Here's an oldie but a goodie. Well, not a goodie, but this is instructive when it comes to examining liberal bias in the Associated Press: Ron "Authenticity" Fournier from June 2007 defending his liberal biases as "accountability journalism." (h/t NewsBusters fan motherbelt)
In an Associated Press newsletter, Fournier defended what he called "Accountability Journalism" as a news reporting format that "[liberates] reporters and the truth." (emphasis mine):
Katrina made a believer out of me. I had always known that The Associated Press played a role in holding public officials accountable, but it took a killer hurricane and an incompetent, arrogant government response to make me realize this is no mere role. It's an obligation, a liberating one at that.
The Iraq war, the war on terror, the federal budget deficit, the crushing cost of entitlements, the rising cost of health care, crumbling infrastructure and the horrendous state of the American public school system –- these and other generational crises must be addressed by the leaders we cover or future generations will suffer. So how do we hold our leaders accountable?
These are, of course, hardly apolitical news judgments. They fundamentally presume "generational crises" which, given Fournier's list, all skew towards presuming that although government is in shambles, somehow political solutions involving more government needed.

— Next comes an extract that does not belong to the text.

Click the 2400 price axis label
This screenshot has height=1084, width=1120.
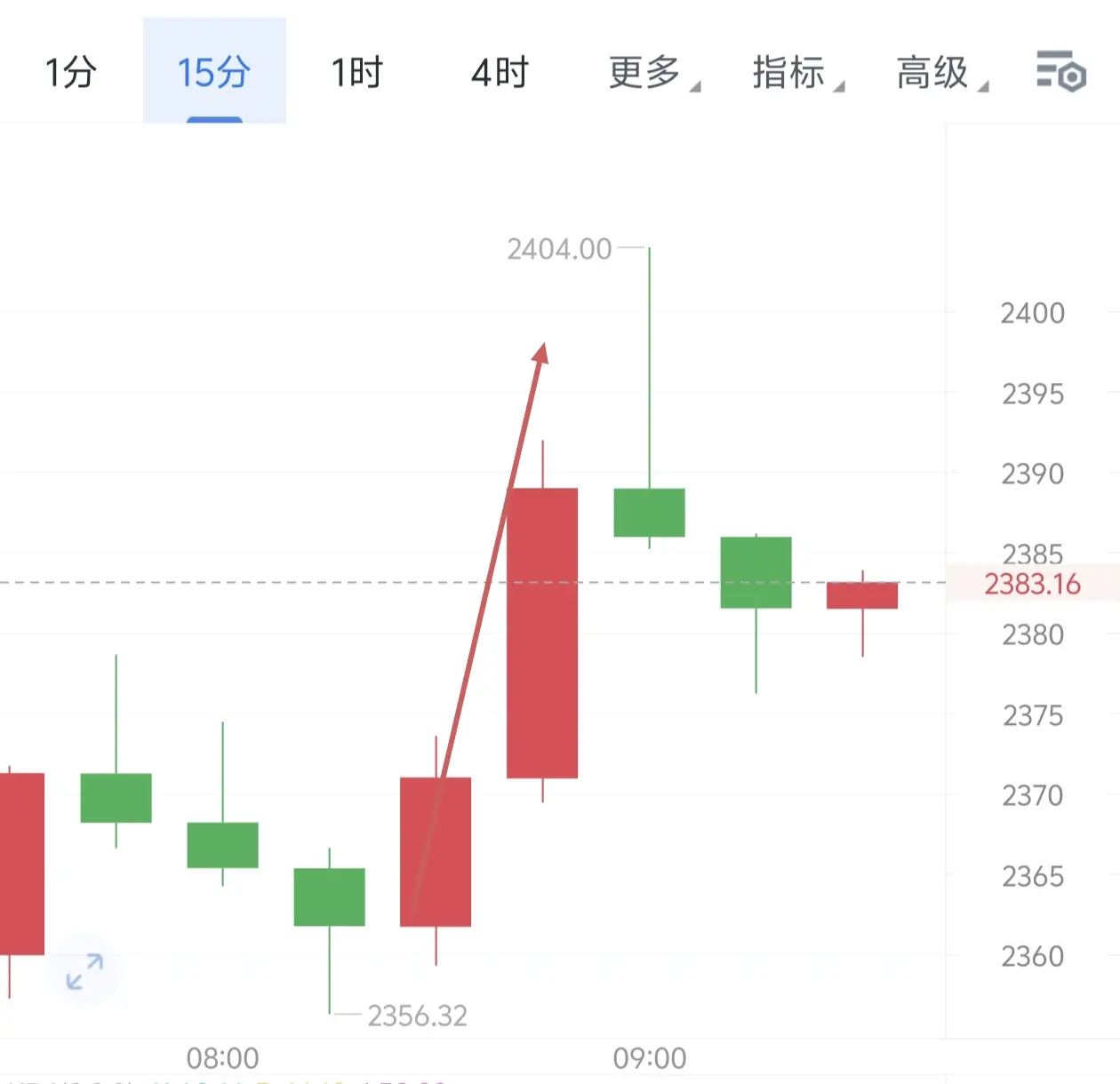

Fournier emphasized his point when he encourages reporter to become critics, to become partisans in a controversy, rather than accurately name and quantify often unnamed amorphous "critics":
A colleague of mine in Washington, Cal Woodward, has an interesting rule about accountability journalism: Whenever possible, he avoids the phrase "critics say." More often than not, it's a crutch to hide lazy reporting or uncourageous writing. If the "critics say" something that you know to be true, you should assert it yourself and not let it be watered down by a broad, meaningless attribution. You be the critic. That's the role we played after Katrina...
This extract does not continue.